Edwards champions the “day in the life” approach as a non-negotiable practice for any leader serious about customer experience. It’s about getting out of the boardroom and onto the front lines, whether that’s a retail floor or a virtual contact center.
“Day in the life. Best way to stay agile, get out in either my customers or my team’s shoes. Spend time listening and learning from them. Really asking good open-ended questions… at the end of the day, as a customer experience leader and a marketing leader… it’s walking in their shoes and really listening to them that I find the most beneficial. I always learn so much from them.”
This practice serves as the ultimate sanity check for any strategy. It’s where you discover that a theoretically elegant workflow is causing immense frustration for agents, or that a customer segment you thought was tech-averse is actually desperate for a better digital solution. It provides the context that data alone cannot. In a world moving at the speed of AI, this commitment to human connection ensures that our strategies remain grounded, relevant, and ultimately, effective. It’s the essential counterbalance to our technology stacks.
The path forward for enterprise brands is not about making a hard choice between price and experience. It’s about architecting an intelligent, agile system where technology creates the efficiencies that allow for both. It requires a strategic reframing of the problem, a disciplined and purposeful application of AI, an evolution in how we measure success, and an unwavering commitment to understanding the human beings at the center of it all.

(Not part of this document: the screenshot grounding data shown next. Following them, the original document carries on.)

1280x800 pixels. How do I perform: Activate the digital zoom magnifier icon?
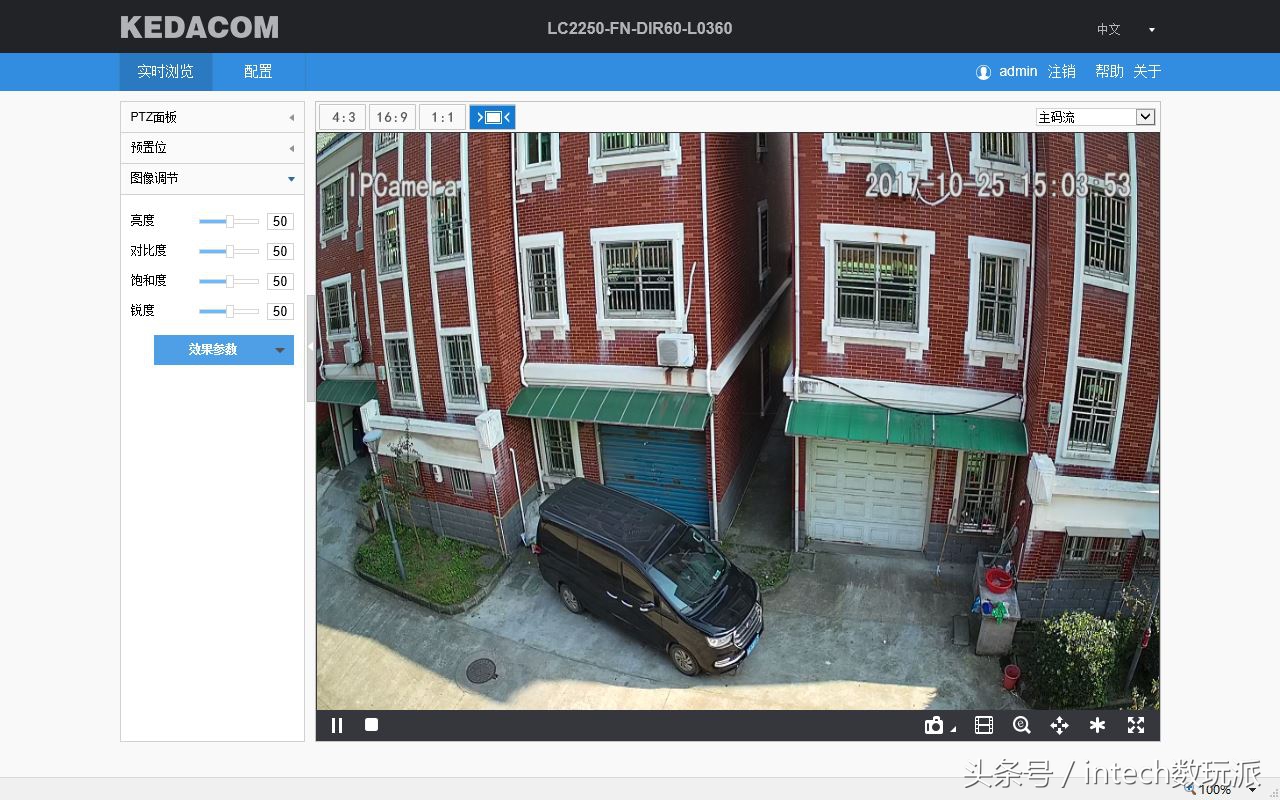(x=1021, y=726)
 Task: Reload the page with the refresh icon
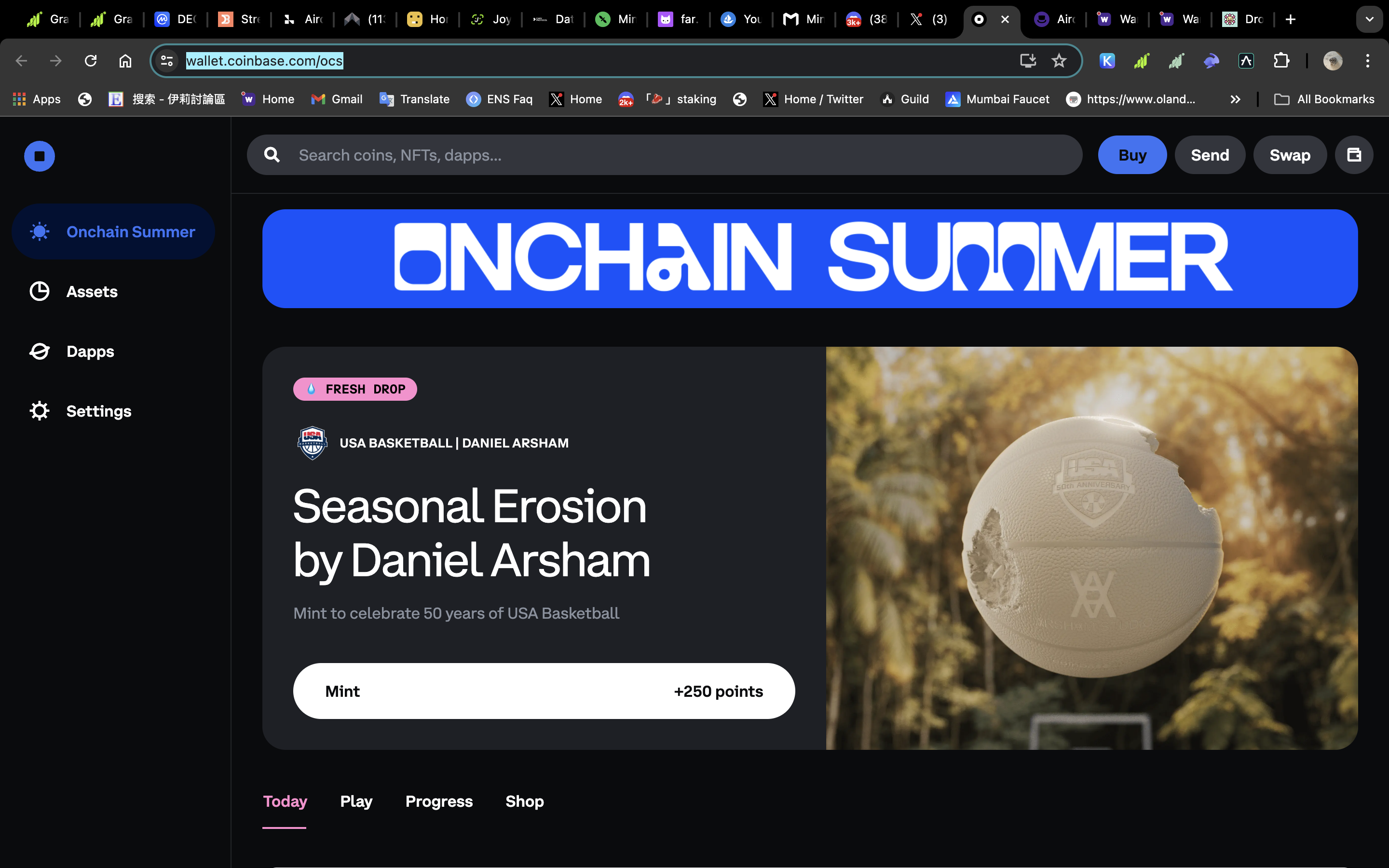[91, 61]
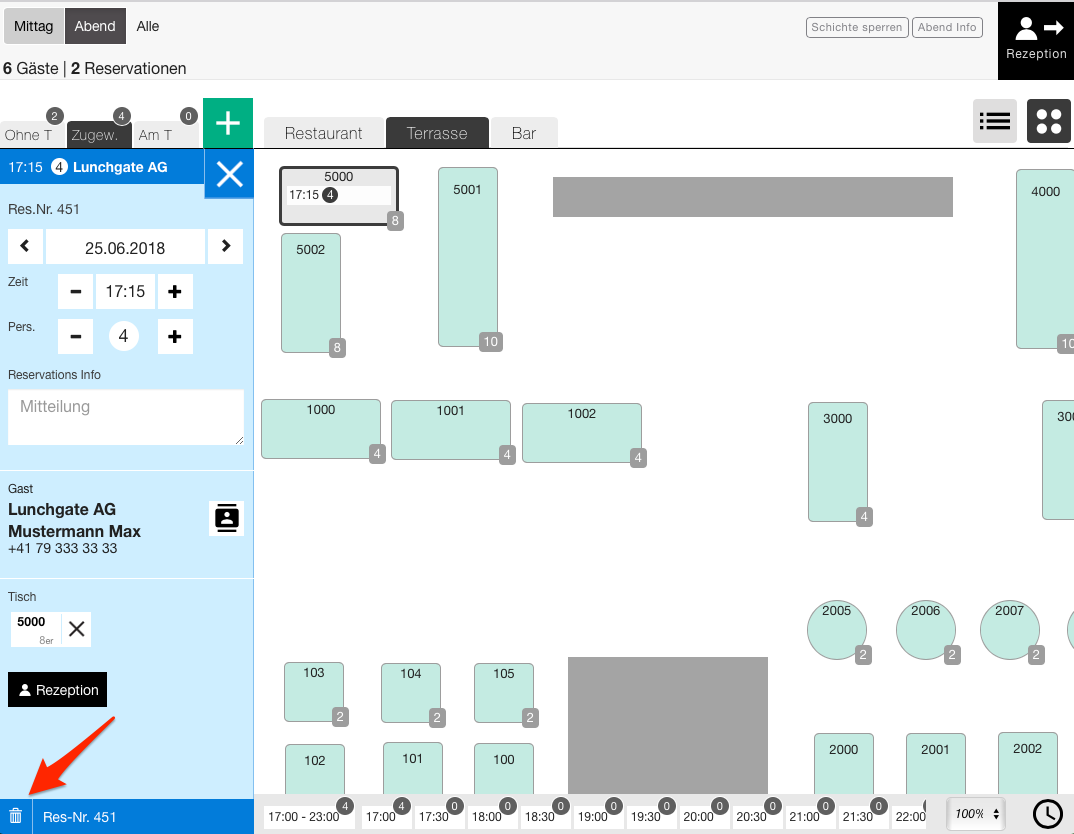Screen dimensions: 1074x834
Task: Open the Rezeption icon top right
Action: pyautogui.click(x=1036, y=39)
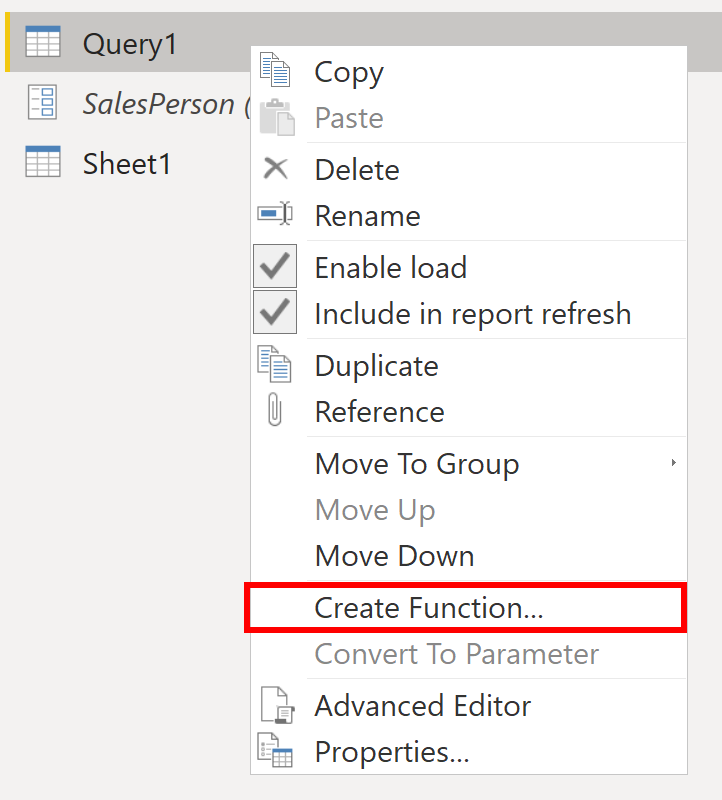Screen dimensions: 722x800
Task: Select the SalesPerson function icon
Action: pyautogui.click(x=43, y=103)

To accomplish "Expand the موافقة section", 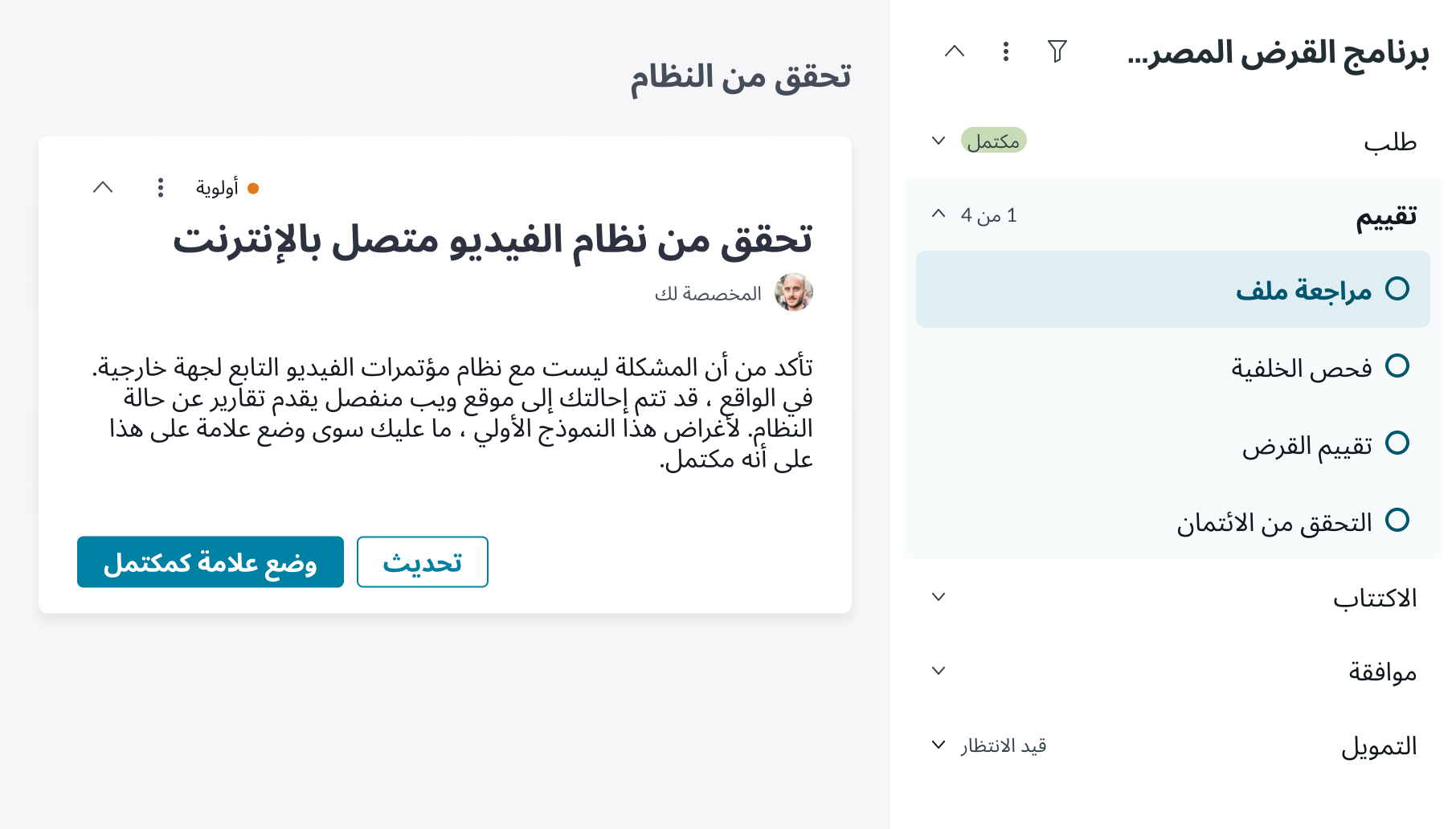I will (937, 670).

Ultimately, as Edwards suggests, the conversation around AI will fade into the background. Like “the cloud” or “SaaS,” it will cease to be a novelty and will simply become part of the fundamental infrastructure of how business is done. The brands that will win in this next era are not those who talk about AI the most, but those who use it most thoughtfully to deliver on the complementary expectations of value and experience, building lasting loyalty one seamless interaction at a time.